Room Envelopes: A Synthetic Dataset for Indoor Layout Reconstruction from Images
This work addresses the challenge of reconstructing occluded surfaces in indoor scenes for computer vision applications, but it is incremental as it primarily introduces a dataset rather than a novel method.
The paper tackles the problem of incomplete 3D scene reconstructions by focusing on predicting structural elements like walls, floors, and ceilings, and presents a synthetic dataset called Room Envelopes to facilitate this task.

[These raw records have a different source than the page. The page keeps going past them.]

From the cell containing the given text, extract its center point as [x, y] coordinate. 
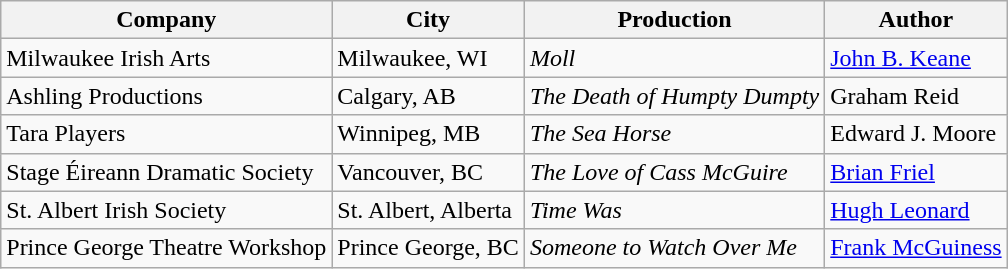
The Sea Horse [674, 134]
Brian Friel [916, 172]
Calgary, AB [428, 96]
Tara Players [166, 134]
Author [916, 20]
Milwaukee, WI [428, 58]
Stage Éireann Dramatic Society [166, 172]
City [428, 20]
Winnipeg, MB [428, 134]
The Love of Cass McGuire [674, 172]
Someone to Watch Over Me [674, 248]
St. Albert, Alberta [428, 210]
Ashling Productions [166, 96]
Company [166, 20]
Prince George Theatre Workshop [166, 248]
St. Albert Irish Society [166, 210]
Milwaukee Irish Arts [166, 58]
Vancouver, BC [428, 172]
Frank McGuiness [916, 248]
Graham Reid [916, 96]
The Death of Humpty Dumpty [674, 96]
Moll [674, 58]
Time Was [674, 210]
Edward J. Moore [916, 134]
Production [674, 20]
Hugh Leonard [916, 210]
Prince George, BC [428, 248]
John B. Keane [916, 58]
Provide the (x, y) coordinate of the cell's center where the given text is located.  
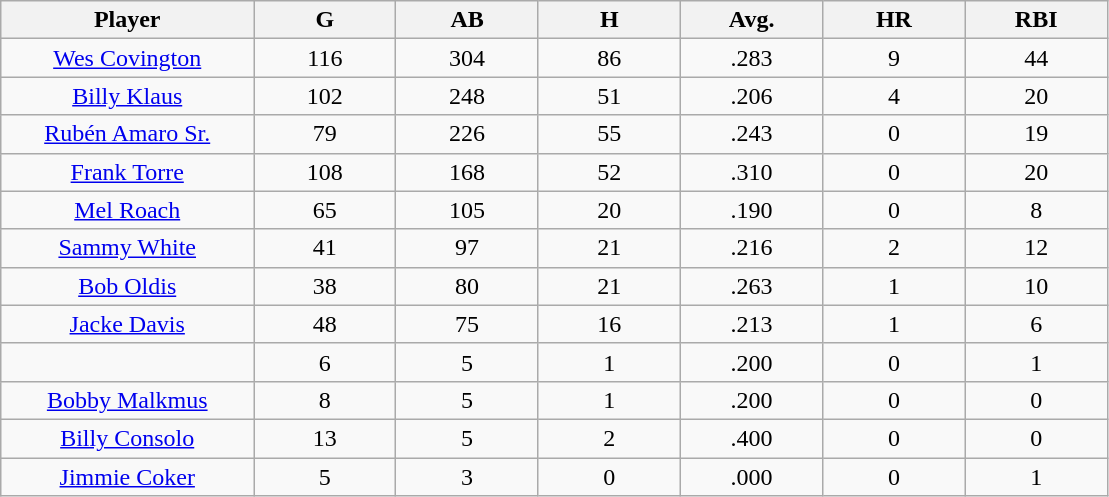
Jacke Davis (128, 324)
75 (467, 324)
.206 (751, 96)
Mel Roach (128, 210)
51 (609, 96)
Frank Torre (128, 172)
Jimmie Coker (128, 477)
.310 (751, 172)
102 (325, 96)
.263 (751, 286)
Wes Covington (128, 58)
.000 (751, 477)
105 (467, 210)
55 (609, 134)
52 (609, 172)
4 (894, 96)
97 (467, 248)
H (609, 20)
Avg. (751, 20)
79 (325, 134)
19 (1036, 134)
Bob Oldis (128, 286)
86 (609, 58)
Player (128, 20)
248 (467, 96)
168 (467, 172)
3 (467, 477)
.283 (751, 58)
48 (325, 324)
Billy Consolo (128, 438)
Bobby Malkmus (128, 400)
.190 (751, 210)
41 (325, 248)
108 (325, 172)
Billy Klaus (128, 96)
13 (325, 438)
44 (1036, 58)
.400 (751, 438)
9 (894, 58)
10 (1036, 286)
HR (894, 20)
80 (467, 286)
RBI (1036, 20)
.243 (751, 134)
Sammy White (128, 248)
Rubén Amaro Sr. (128, 134)
16 (609, 324)
12 (1036, 248)
116 (325, 58)
.216 (751, 248)
G (325, 20)
.213 (751, 324)
AB (467, 20)
65 (325, 210)
38 (325, 286)
226 (467, 134)
304 (467, 58)
Scan for the cell matching the given text and deliver its [X, Y] coordinate at center. 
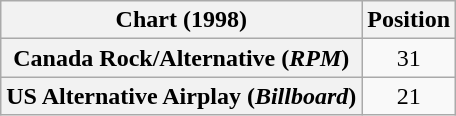
31 [409, 58]
Chart (1998) [182, 20]
Position [409, 20]
Canada Rock/Alternative (RPM) [182, 58]
21 [409, 96]
US Alternative Airplay (Billboard) [182, 96]
Identify which cell holds the provided text, then report its (X, Y) central coordinate. 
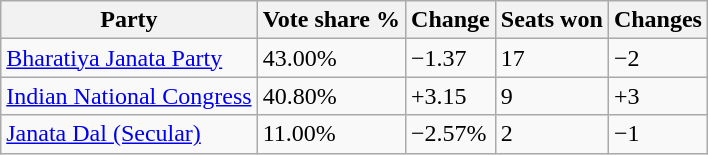
Vote share % (331, 20)
2 (552, 134)
−1.37 (451, 58)
Indian National Congress (129, 96)
Bharatiya Janata Party (129, 58)
Party (129, 20)
+3 (658, 96)
−1 (658, 134)
11.00% (331, 134)
40.80% (331, 96)
17 (552, 58)
Seats won (552, 20)
Changes (658, 20)
9 (552, 96)
+3.15 (451, 96)
−2 (658, 58)
43.00% (331, 58)
Change (451, 20)
Janata Dal (Secular) (129, 134)
−2.57% (451, 134)
Identify which cell holds the provided text, then report its [X, Y] central coordinate. 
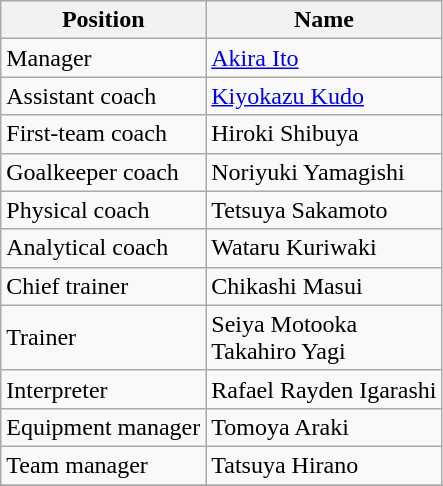
Kiyokazu Kudo [324, 96]
Position [104, 20]
Equipment manager [104, 427]
Analytical coach [104, 248]
Seiya Motooka Takahiro Yagi [324, 338]
Hiroki Shibuya [324, 134]
Goalkeeper coach [104, 172]
Assistant coach [104, 96]
Team manager [104, 465]
Physical coach [104, 210]
Noriyuki Yamagishi [324, 172]
Trainer [104, 338]
Chikashi Masui [324, 286]
Manager [104, 58]
Rafael Rayden Igarashi [324, 389]
Tatsuya Hirano [324, 465]
Wataru Kuriwaki [324, 248]
Tetsuya Sakamoto [324, 210]
First-team coach [104, 134]
Interpreter [104, 389]
Tomoya Araki [324, 427]
Akira Ito [324, 58]
Chief trainer [104, 286]
Name [324, 20]
Output the (x, y) coordinate of the center of the cell containing the given text.  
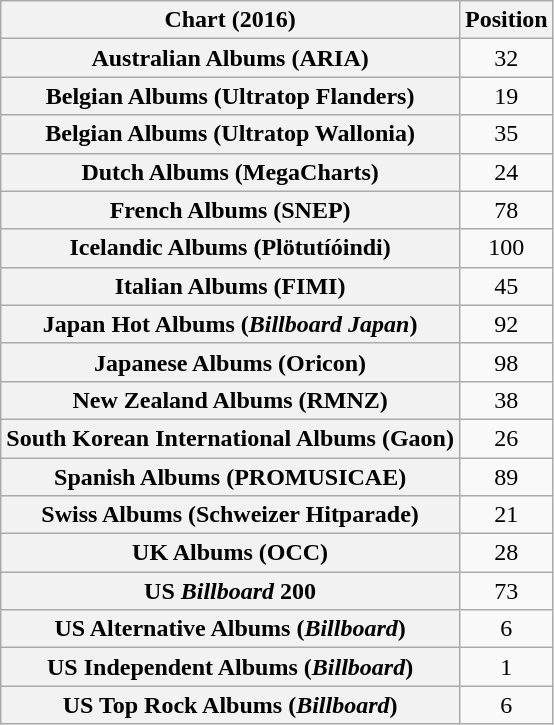
New Zealand Albums (RMNZ) (230, 400)
1 (506, 667)
Australian Albums (ARIA) (230, 58)
Spanish Albums (PROMUSICAE) (230, 477)
Swiss Albums (Schweizer Hitparade) (230, 515)
South Korean International Albums (Gaon) (230, 438)
US Billboard 200 (230, 591)
US Top Rock Albums (Billboard) (230, 705)
Position (506, 20)
92 (506, 324)
Italian Albums (FIMI) (230, 286)
21 (506, 515)
Japanese Albums (Oricon) (230, 362)
28 (506, 553)
Japan Hot Albums (Billboard Japan) (230, 324)
UK Albums (OCC) (230, 553)
26 (506, 438)
98 (506, 362)
US Alternative Albums (Billboard) (230, 629)
38 (506, 400)
89 (506, 477)
19 (506, 96)
Chart (2016) (230, 20)
Dutch Albums (MegaCharts) (230, 172)
24 (506, 172)
Belgian Albums (Ultratop Wallonia) (230, 134)
French Albums (SNEP) (230, 210)
45 (506, 286)
35 (506, 134)
73 (506, 591)
Belgian Albums (Ultratop Flanders) (230, 96)
Icelandic Albums (Plötutíóindi) (230, 248)
78 (506, 210)
100 (506, 248)
US Independent Albums (Billboard) (230, 667)
32 (506, 58)
Detect which cell encompasses the target text, then output its (X, Y) center coordinate. 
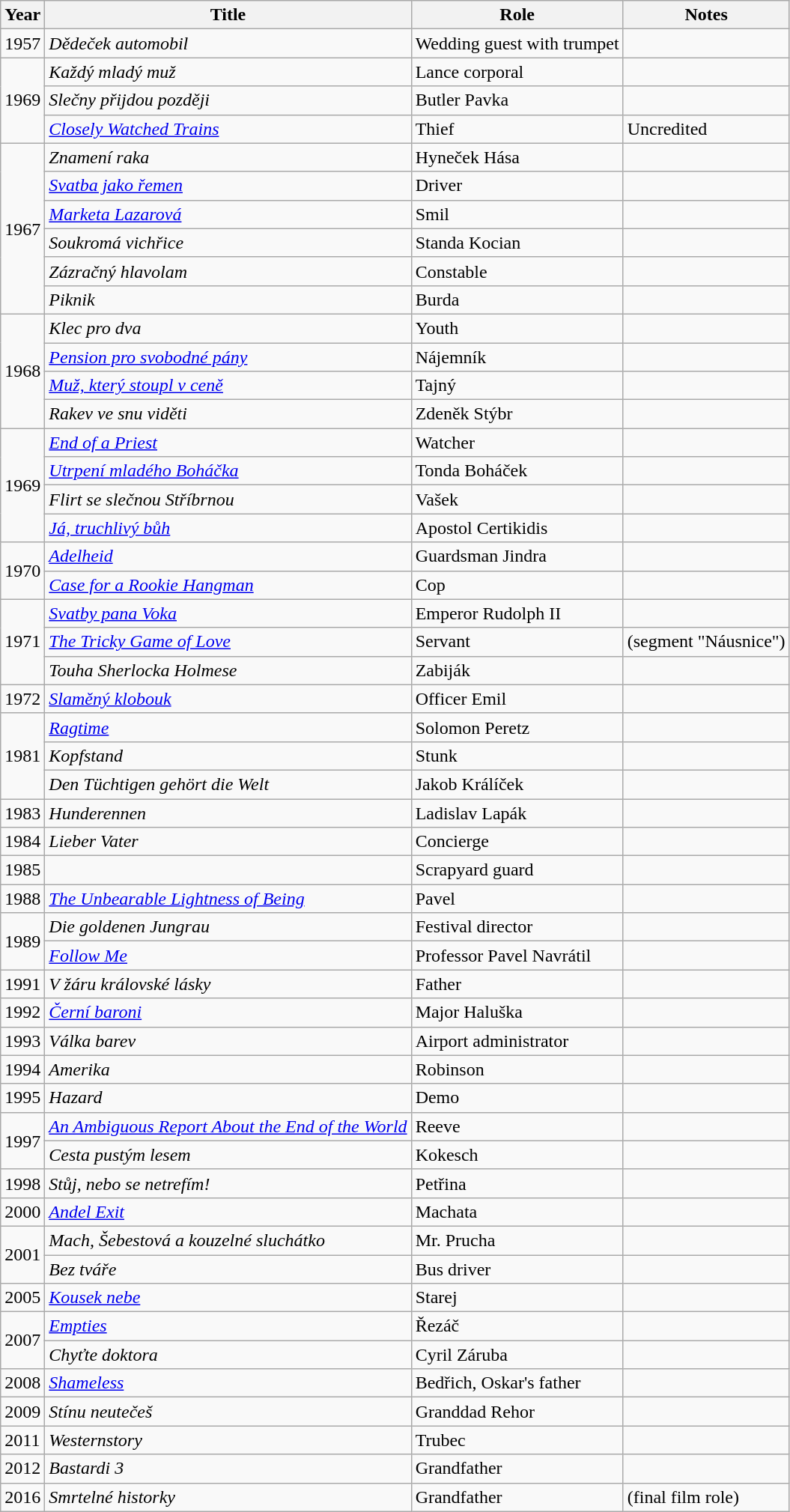
Guardsman Jindra (517, 556)
Stínu neutečeš (228, 1412)
1988 (22, 899)
1970 (22, 571)
Hazard (228, 1098)
Lance corporal (517, 72)
1992 (22, 1012)
The Unbearable Lightness of Being (228, 899)
V žáru královské lásky (228, 984)
Airport administrator (517, 1041)
Pension pro svobodné pány (228, 357)
Cop (517, 585)
Adelheid (228, 556)
Rakev ve snu viděti (228, 414)
Butler Pavka (517, 100)
Flirt se slečnou Stříbrnou (228, 499)
Hunderennen (228, 812)
1971 (22, 642)
Solomon Peretz (517, 727)
Uncredited (706, 129)
Title (228, 15)
2007 (22, 1340)
2009 (22, 1412)
Petřina (517, 1183)
Dědeček automobil (228, 43)
Granddad Rehor (517, 1412)
1984 (22, 842)
Válka barev (228, 1041)
1991 (22, 984)
Driver (517, 186)
Ragtime (228, 727)
Znamení raka (228, 157)
Youth (517, 328)
Westernstory (228, 1440)
Trubec (517, 1440)
Stunk (517, 756)
2016 (22, 1497)
Jakob Králíček (517, 784)
Shameless (228, 1383)
Vašek (517, 499)
Utrpení mladého Boháčka (228, 471)
Stůj, nebo se netrefím! (228, 1183)
1983 (22, 812)
(segment "Náusnice") (706, 642)
Den Tüchtigen gehört die Welt (228, 784)
2005 (22, 1298)
Servant (517, 642)
2008 (22, 1383)
Wedding guest with trumpet (517, 43)
2011 (22, 1440)
Notes (706, 15)
Cesta pustým lesem (228, 1155)
Soukromá vichřice (228, 243)
1985 (22, 870)
Mr. Prucha (517, 1240)
2012 (22, 1468)
2000 (22, 1212)
Machata (517, 1212)
1997 (22, 1140)
Slečny přijdou později (228, 100)
Smil (517, 214)
Andel Exit (228, 1212)
Constable (517, 271)
Kokesch (517, 1155)
Bus driver (517, 1269)
Klec pro dva (228, 328)
Standa Kocian (517, 243)
Chyťte doktora (228, 1355)
Apostol Certikidis (517, 528)
Watcher (517, 443)
Svatby pana Voka (228, 613)
End of a Priest (228, 443)
Professor Pavel Navrátil (517, 955)
Nájemník (517, 357)
Černí baroni (228, 1012)
1967 (22, 228)
1957 (22, 43)
Marketa Lazarová (228, 214)
Kopfstand (228, 756)
Year (22, 15)
Scrapyard guard (517, 870)
Amerika (228, 1069)
1993 (22, 1041)
Bastardi 3 (228, 1468)
Emperor Rudolph II (517, 613)
Ladislav Lapák (517, 812)
Slaměný klobouk (228, 699)
Touha Sherlocka Holmese (228, 670)
Tajný (517, 386)
1989 (22, 941)
Zdeněk Stýbr (517, 414)
Bedřich, Oskar's father (517, 1383)
Piknik (228, 300)
Svatba jako řemen (228, 186)
1981 (22, 756)
1994 (22, 1069)
Case for a Rookie Hangman (228, 585)
Bez tváře (228, 1269)
Smrtelné historky (228, 1497)
(final film role) (706, 1497)
Zázračný hlavolam (228, 271)
Pavel (517, 899)
Robinson (517, 1069)
Closely Watched Trains (228, 129)
Řezáč (517, 1326)
Každý mladý muž (228, 72)
Mach, Šebestová a kouzelné sluchátko (228, 1240)
Cyril Záruba (517, 1355)
Concierge (517, 842)
Zabiják (517, 670)
Hyneček Hása (517, 157)
Burda (517, 300)
1998 (22, 1183)
1995 (22, 1098)
Demo (517, 1098)
Já, truchlivý bůh (228, 528)
Tonda Boháček (517, 471)
Empties (228, 1326)
Lieber Vater (228, 842)
Festival director (517, 927)
An Ambiguous Report About the End of the World (228, 1126)
Father (517, 984)
Reeve (517, 1126)
Major Haluška (517, 1012)
1968 (22, 371)
2001 (22, 1254)
1972 (22, 699)
Starej (517, 1298)
Die goldenen Jungrau (228, 927)
The Tricky Game of Love (228, 642)
Thief (517, 129)
Kousek nebe (228, 1298)
Follow Me (228, 955)
Officer Emil (517, 699)
Role (517, 15)
Muž, který stoupl v ceně (228, 386)
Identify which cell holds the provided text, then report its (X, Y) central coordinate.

Modern scene reconstruction methods are able to accurately recover 3D surfaces that are visible in one or more images. However, this leads to incomplete reconstructions, missing all occluded surfaces. While much progress has been made on reconstructing entire objects given partial observations using generative models, the structural elements of a scene, like the walls, floors and ceilings, have received less attention. We argue that these scene elements should be relatively easy to predict, since they are typically planar, repetitive and simple, and so less costly approaches may be suitable. In this work, we present a synthetic dataset -- Room Envelopes -- that facilitates progress on this task by providing a set of RGB images and two associated pointmaps for each image: one capturing the visible surface and one capturing the first surface once fittings and fixtures are removed, that is, the structural layout. As we show, this enables direct supervision for feed-forward monocular geometry estimators that predict both the first visible surface and the first layout surface. This confers an understanding of the scene's extent, as well as the shape and location of its objects.